Complaint Objecting to Defendants’ Claims and Seeking Related Relief,
Case No. 17-03283-LTS (D.P.R. January 16, 2020) (Swain J.)
On January 16, 2020, the Oversight Board filed an adversary complaint against National, Ambac, Assured Guaranty, Assured Guaranty Municipal Corp., Financial Guaranty Insurance Company, Peaje Investments LLC and the Bank of New York Mellon as fiscal agent. The Oversight Board challenges the claims and validity of the liens asserted against the Commonwealth by holders of HTA bonds. The complaint contains 201 counts against the bondholder parties objecting to proofs of claim and security interests asserted regarding the Commonwealth’s retention of certain revenues previously assigned to HTA. This matter is currently stayed but the Court permitted the Oversight Board to file certain limited cross motions on April 28, 2020. The cross motions for summary judgment were filed on July 16, 2020. On September 23, 2020, Judge Swain heard argument on the limited cross motions for summary judgment, which remain pending. On January 20, 2021, Judge Swain issued an order deferring the adjudication of the summary judgment motions so that defendant monolines can seek limited
 
discovery from the Oversight Board on all documents related to the collection and flow of Excise Taxes and pledged revenue into and out of its accounts, among other things.
Complaint Objecting to Defendants’ Claims and Seeking Related Relief,
Case No. 20-00007-LTS (January 16, 2020) (Swain J.)
On January 16, 2020, the Oversight Board and the Creditors Committee filed an adversary complaint against National and other defendants challenging the claims and validity of the liens asserted against HTA by holders and insurers of HTA bonds. The complaint contains 302 counts challenging the claims and liens asserted against HTA.

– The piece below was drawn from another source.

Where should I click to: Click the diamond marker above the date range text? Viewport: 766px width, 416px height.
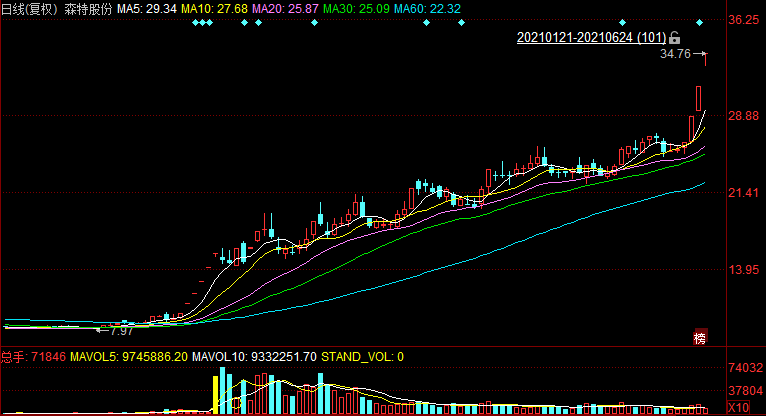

The Financial Oversight and Management Board for Puerto Rico, as representative of The Puerto Rico Electric Power Authority, et al.
,
Case No. 17 BK 4780-LTS (
D.P.R. July 19, 2017) (Swain, J.)
On July 18, 2017, National, together with other PREPA bondholders, asked the court overseeing PREPA’s Title III case to lift the automatic bankruptcy stay, and permit bondholders to seek appointment of a receiver to oversee PREPA. On September 14, 2017, the court held that PROMESA barred relief from the stay. The bondholders appealed the decision to the United States Court of Appeals for the First Circuit. On August 8, 2018, the First Circuit issued an order reversing Judge Swain’s decision on jurisdictional grounds and remanding the motion. On October 3, 2018, National, along with other monolines filed an updated motion for relief from the automatic stay to allow them to exercise their statutory right to have a receiver appointed at PREPA. The Oversight Board filed a motion to dismiss the receiver motion. These motions have been stayed until five business days following the ruling on the PREPA 9019 Settlement Motion. The PREPA 9019 Settlement Motion has been adjourned until further order of the Court.
On May 3, 2019, PREPA, the Oversight Board, the Puerto Rico Fiscal Agency and Financial Advisory Authority (“AAFAF”), the Ad Hoc Group of PREPA bondholders, and Assured Guaranty Corp. and Assured Guaranty Municipal Corp. (together, the “RSA Parties”) previously entered into the Restructuring Support Agreement (“RSA”). On September 9, 2019 National, and Syncora Guarantee Inc. (“Syncora”), and the RSA Parties agreed on an amendment to the RSA pursuant to which National and Syncora joined the RSA. The RSA includes the agreement for resolving PREPA’s restructuring plan issues and arrangements.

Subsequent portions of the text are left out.